ACTIVITY » Without the pictures, copy all of the data exactly.

Segment Open

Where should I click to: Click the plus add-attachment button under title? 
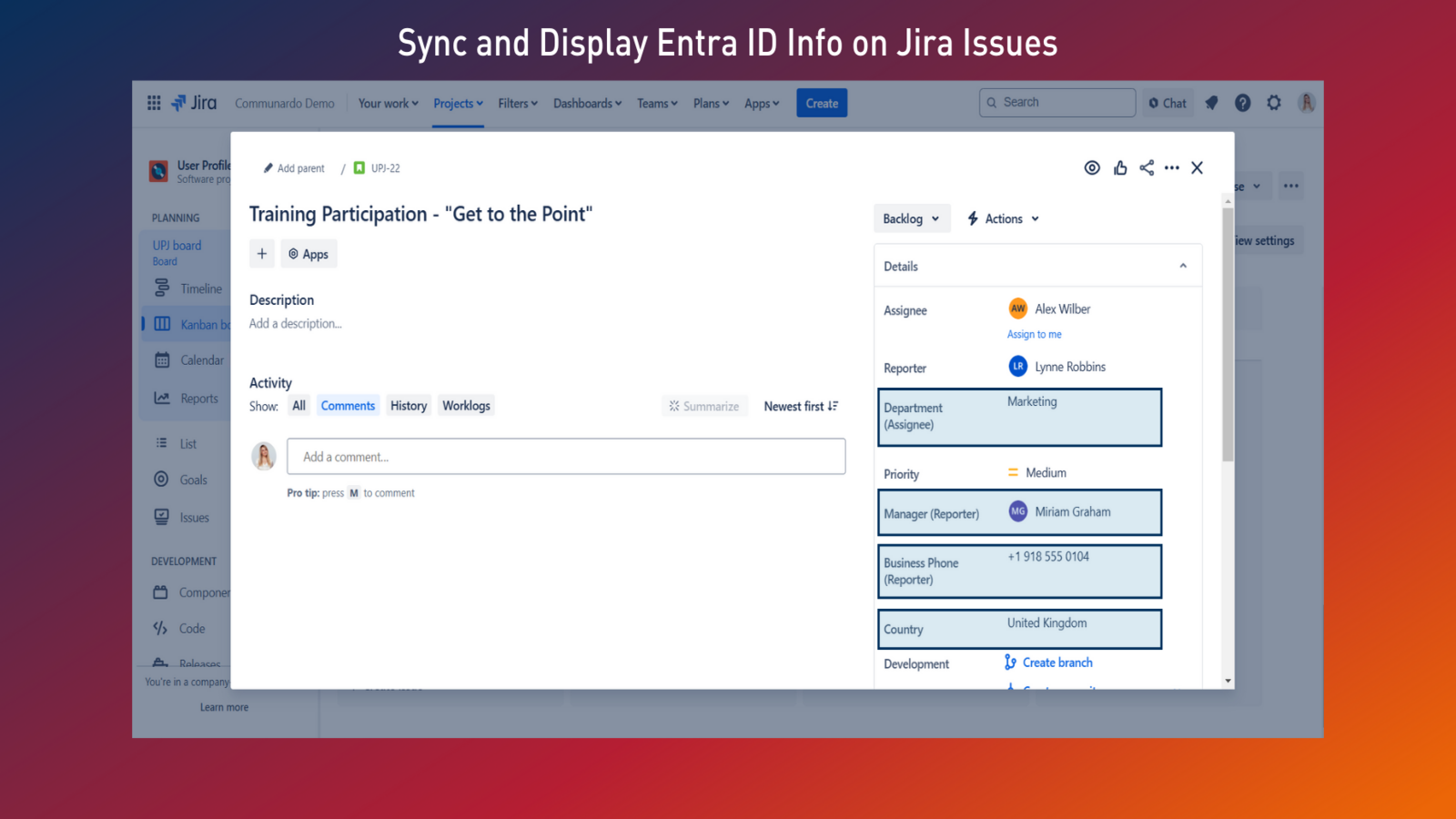click(x=262, y=254)
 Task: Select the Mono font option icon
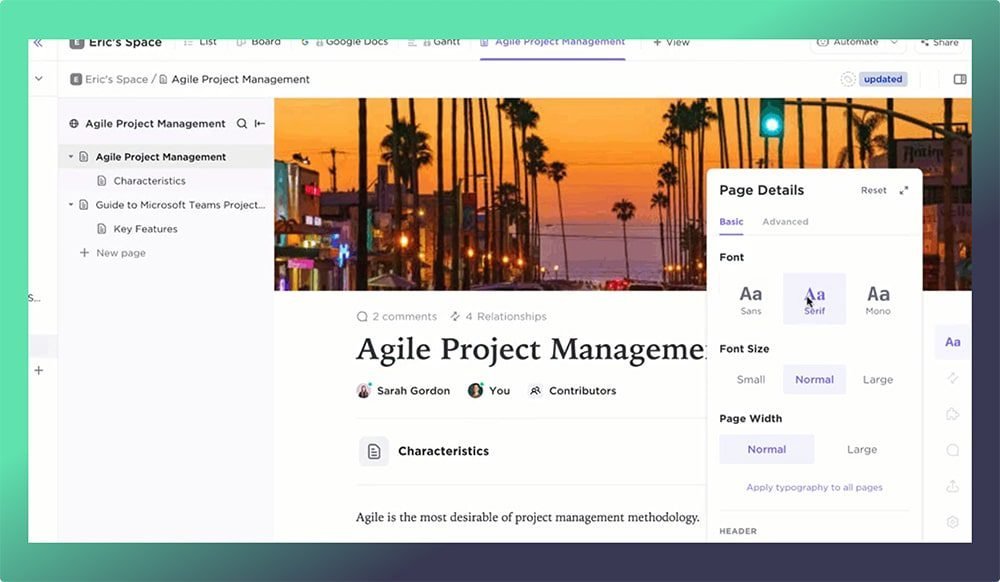tap(878, 295)
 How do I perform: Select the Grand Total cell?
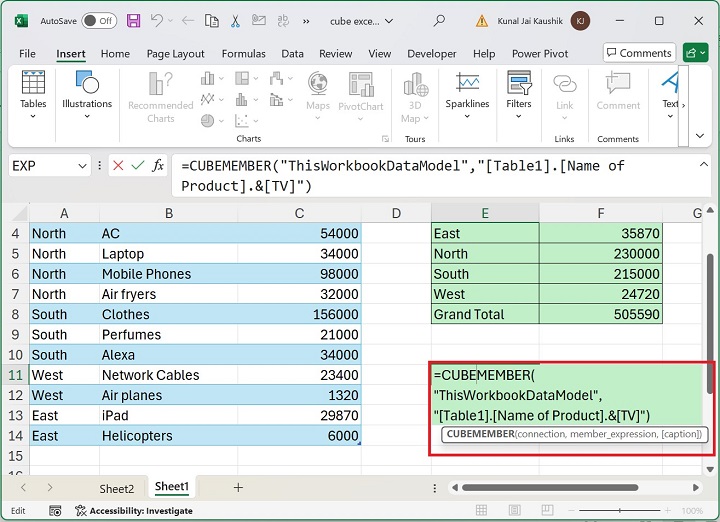tap(484, 314)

Segment Closed

RESPONSE TO THIS TASK »
Where should I click to: Click the plus add-attachment button under title? 
click(x=262, y=254)
 Task: Select the Mono font option icon
tap(878, 295)
 How do I perform: Select the Grand Total cell?
tap(484, 314)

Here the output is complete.